Team:
• Jim Lee (Texas A&M University – Corpus Christi), co-I
• Yuxia Huang (Texas A&M University – Corpus Christi), co-I
• Lapone Techapinyawat (Texas A&M University – Corpus Christi), graduate student
• Wen Zhong (Texas A&M University – Corpus Christi), graduate student
• Ziba Abbasian (Texas A&M University – Corpus Christi), graduate student
• Hannah Garcia (Texas A&M University – Corpus Christi), undergraduate student
Executive Summary: Increasingly more communities in the United States have begun levying a separate utility fee to support local stormwater management services in the face of flooding woes under climate change. Most local stormwater fee programs rely on the determination of impervious area that causes the most surface runoff in urban areas. Instead of measuring impervious surfaces, the most popular method for residential properties is the application of a fixed runoff factor. Using Corpus Christi in Texas as the study area, this project aims to i) evaluate how well the official runoff factor represents the impervious area of individual land parcels and ii) explore the spatial patterns of the deviation of the runoff factor from the official benchmark across neighborhoods in the context of social equity.

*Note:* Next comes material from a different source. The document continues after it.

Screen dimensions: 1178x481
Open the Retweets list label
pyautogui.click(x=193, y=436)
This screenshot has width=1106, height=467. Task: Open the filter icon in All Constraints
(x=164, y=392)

This project begins with the estimation of impervious area for roughly 9,000 single-family residential land parcels in Corpus Christi. The impervious area measurements are the outcomes of applying a deep learning model to high-resolution HxGN aerial imagery coupled with satellite Earth observations. The estimates of impervious area on individual land parcels are compared to the 50% benchmark, which serves as a proxy for the runoff factor used to determine the City of Corpus Christi’s stormwater fee for single-family land properties. Deviations in the average runoff factor from the official benchmark are uneven across the city’s different neighborhoods defined by census tracts or ZIP codes. Statistical model regressions provide evidence that the gap between the official runoff factor and our measures is wider among census tracts with disproportionately more Hispanic residents and lower household income. At odds with the principle of social equity, this finding implies that residents in neighborhoods of lower socioeconomic status are overburdened by the new stormwater fee. This social dilemma is resolved through the way housing development unfolded historically. Neighborhoods with less surface runoff tend to be those occupied predominately by Hispanic and low-income households that are typically less able to afford more expensive homes in neighborhoods with more runoff.

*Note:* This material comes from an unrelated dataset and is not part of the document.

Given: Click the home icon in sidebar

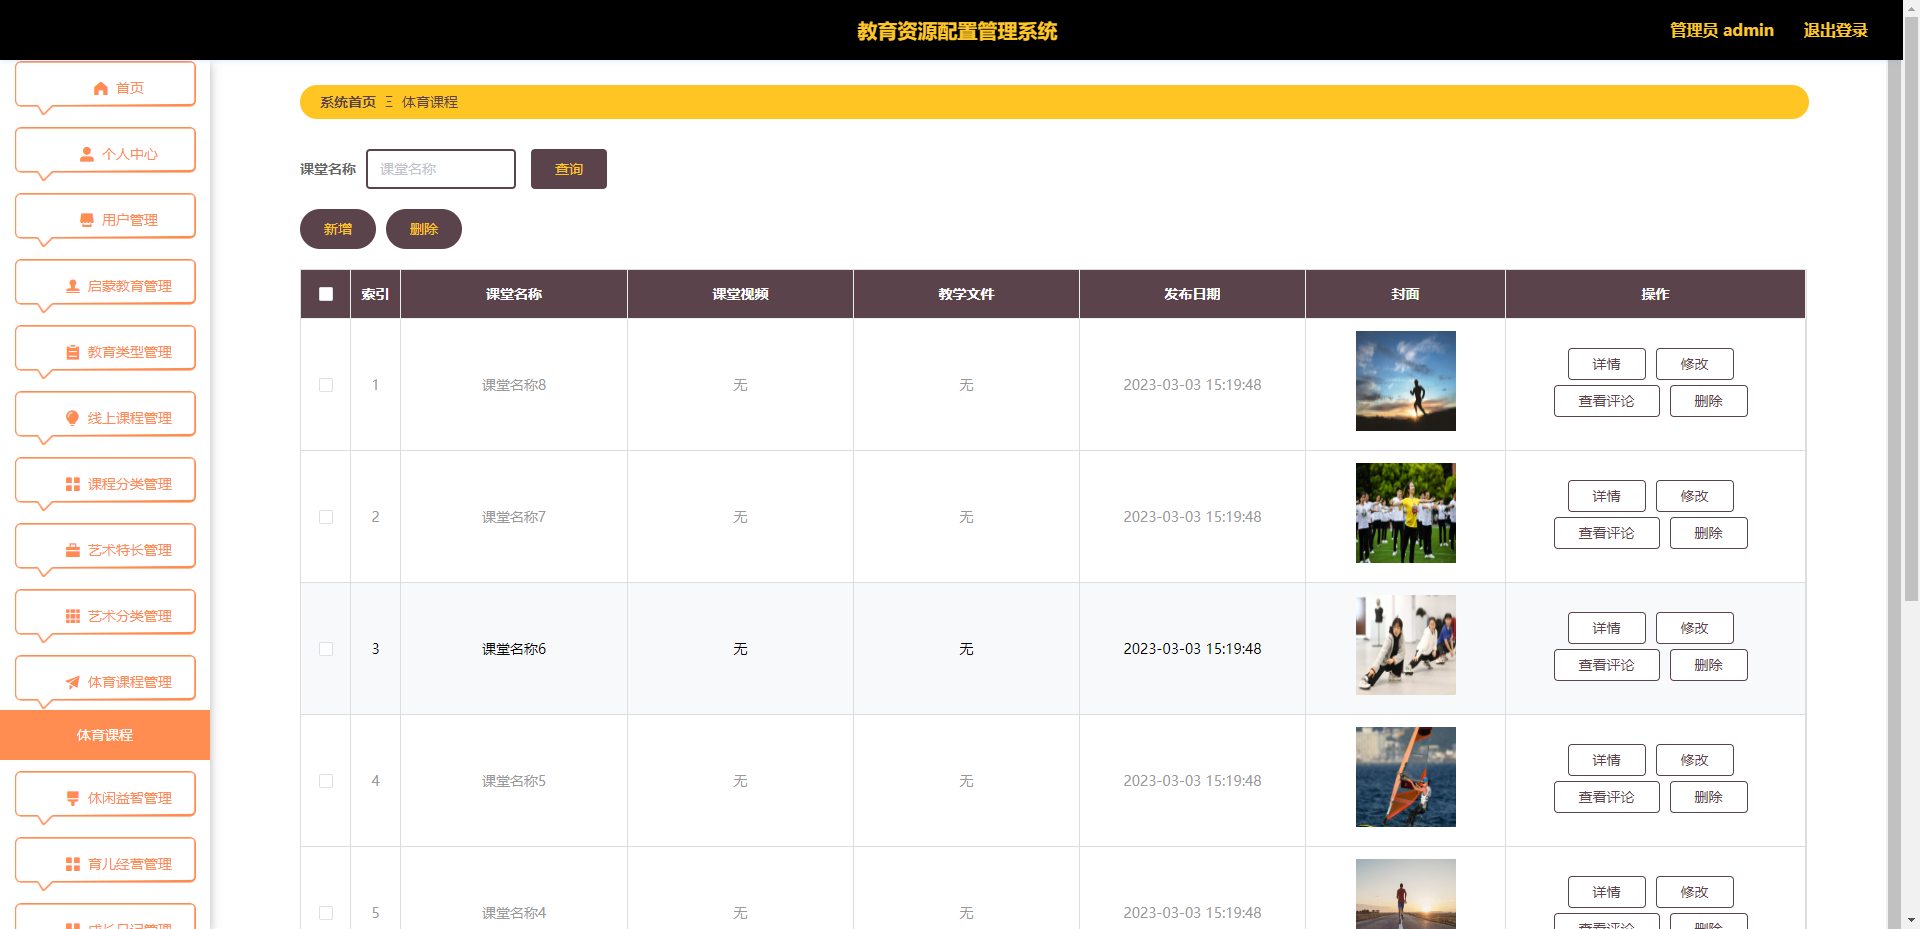Looking at the screenshot, I should (100, 89).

The dataset in this project not only contributes to the design of a stormwater fee structure that better represents surface runoff, but it also helps city officials advance social equity for homeowners in historically underserved communities. More importantly, this project demonstrates the feasibility of applying a transdisciplinary methodology, which converges geospatial analysis with socioeconomic modeling, to a wide variety of environmental challenges that exacerbate social inequity within a community.